Billiards at half past nine

I finally found a Polish translation of this book by Heinrich Böll, after a couple of years of searching through 2nd hand bookstores. As it goes, I found the first Polish edition from the year 1961, only two years after the publication of the original.

It's easy to find the story of the book online,Böll was, after all, a Nobel laureate, but I will add some my comments. The book is definitely one of the best of his works. Very briefly, it is the history of the Fähmel family at the time after the First World War and Hindenburg, until the time of post-WWII West Germany. No big philosophy, more a personal psycho - sociological picture of the pathology in the society. Interestingly, it is not about a poor family, and is given in terms of the positive characters: architects, sincere, faithful, morally and socially unquestionable people. No creatures like then and current political or human shit of characters. Nazis are referred to as a primitive and inherently evil people, but more as a social evil than private.
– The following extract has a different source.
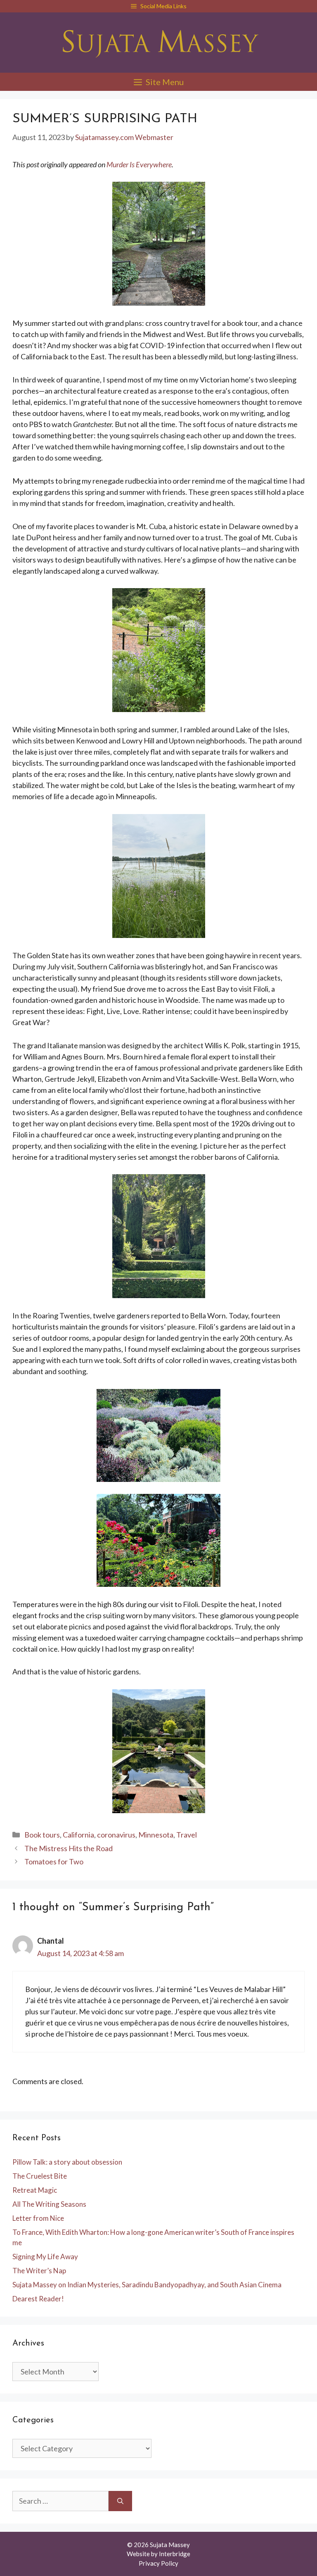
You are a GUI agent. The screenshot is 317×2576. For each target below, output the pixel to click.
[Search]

Precisely in this way Böll achieved, at least for me, the most effective condemnation of bourgeois, or rather klein-buergerlich society. A woman from the apartment a couple of floors above the impoverished families in times of great crisis, which lends a half cup of sugar and is considering a debt returned only when she receives a full cup; outraged wealthy citizen who requires the bill in a restaurant charging HALF boiled egg, because he ordered it so, and not the whole egg; boys' arguments that eventually grow into national issues at the cost of people's lives... There is no better way to get to the core question: who are those people able to send a couple of million people in gas chambers and bring out such an ideology as the Germans followed during the Nazi time? In the book, Böll does not even mention those things by name, but they are constantly just behind the horizon; it feels like an army coming onto the city during a siege.

A sad thing is that today similar issues are emerging in Europe. See Ukraina today. Obviously we have not read enough of Böll, maybe a good time to refresh our memory a little?